Cutter stability can be achieved at higher rotational speeds by management of the dynamics of the cutter system which typically includes the cutting tool, tool holder, and spindle of the machine. At lower rotational speeds, a phenomenon known as "process damping" can provide cutter stability. Process damping is a phenomenon that occurs during machining with a rotary cutting tool, in which the radial relief surfaces of the tool come into contact with and rub against the workpiece being machined as a result of waviness left on the machined surface caused by cutter vibration. This rubbing action damps the cutter vibration, thereby reducing or eliminating the vibration. For a given tool, process damping will occur whenever the rotational speed is sufficiently low to allow the relief surfaces to rub against the workpiece.

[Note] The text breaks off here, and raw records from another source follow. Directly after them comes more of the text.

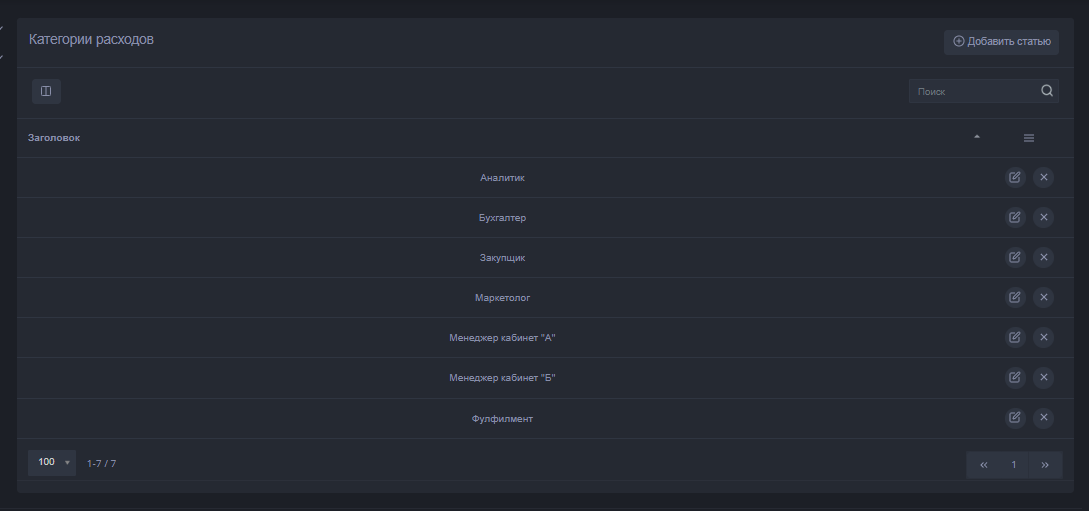Edit the Маркетолог row
The image size is (1089, 511).
click(1015, 298)
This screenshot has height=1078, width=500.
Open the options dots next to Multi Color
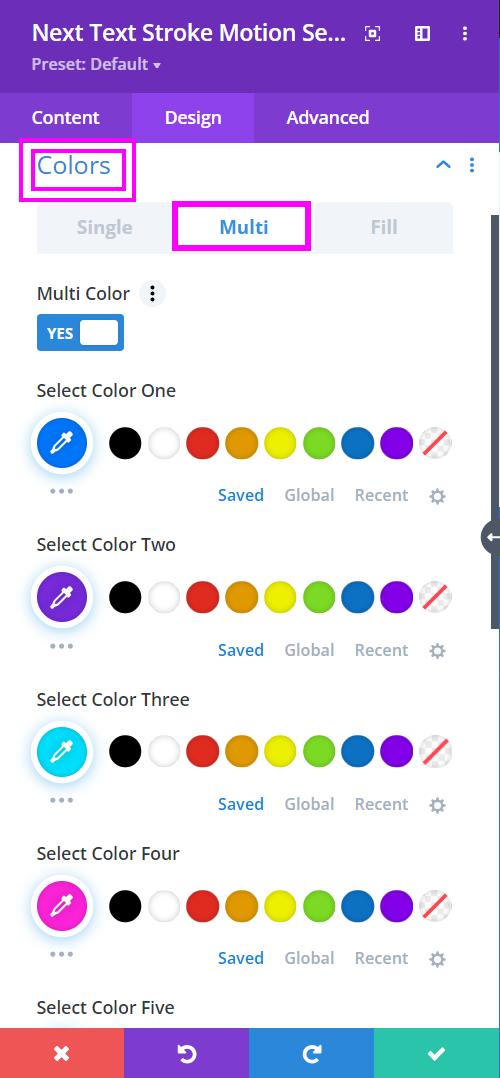pos(153,294)
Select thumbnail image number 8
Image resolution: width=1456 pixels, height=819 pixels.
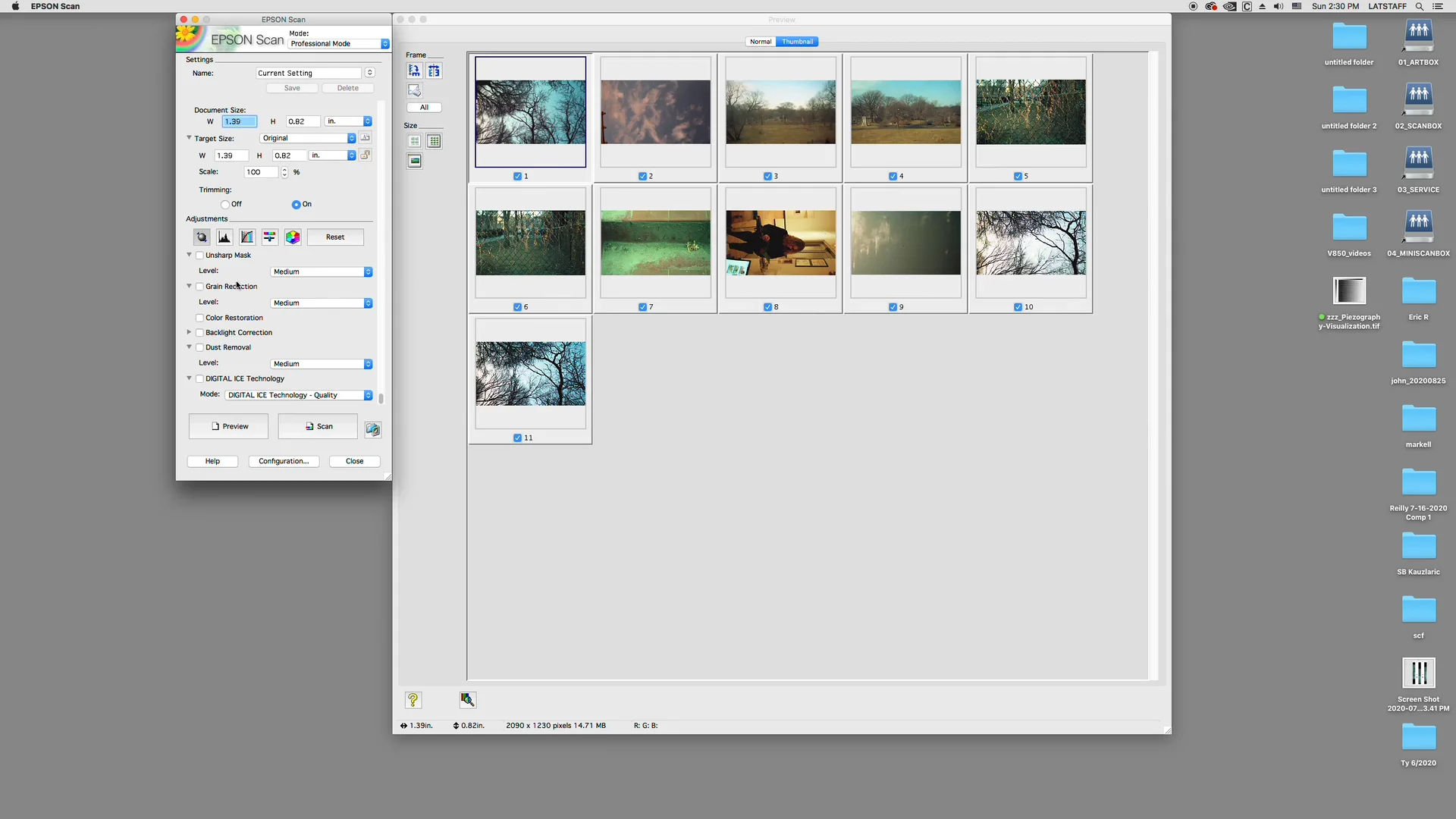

For cutting tools having a large length-to-diameter ratio, the problem of chatter is particularly vexing because such tools are inherently less capable of taking advantage of system dynamics than tools having smaller length-to-diameter ratios, since the tool represents the most flexible part of the system. Thus, for all rotary cutting tools, and particularly for those relatively flexible tools having larger length-to-diameter ratios, it is beneficial in terms of part production rates and production efficiency to increase the limiting speed at which dynamic stability can be achieved through process damping.
A number of approaches have been tried for improving the dynamic stability of rotary cutting tools by increasing the damping of the cutting system of which the tool forms a part. Typically, damping is increased by adding what essentially amounts to a spring-mass damper to the cutting tool. For example, U.S. Pat. No. 2,426,359 discloses a boring bar in which an insert of a damping material is provided in the shank portion of the boring bar to increase the overall damping of the tool. U.S. Pat. No. 3,292,237 discloses a cutting tool known in the art as an insert tool in which an insert having a cutting edge is made of a very hard material and is affixed in a body portion of a tool. The patent discloses coating the body portion of the tool with a plastic coating in order to increase the overall damping of the tool.
Similarly, U.S. Pat. No. 5,033,579 discloses a circular saw blade in which a coating of a damping material is applied to the circular side surfaces of the blade in order to increase the overall damping of the blade.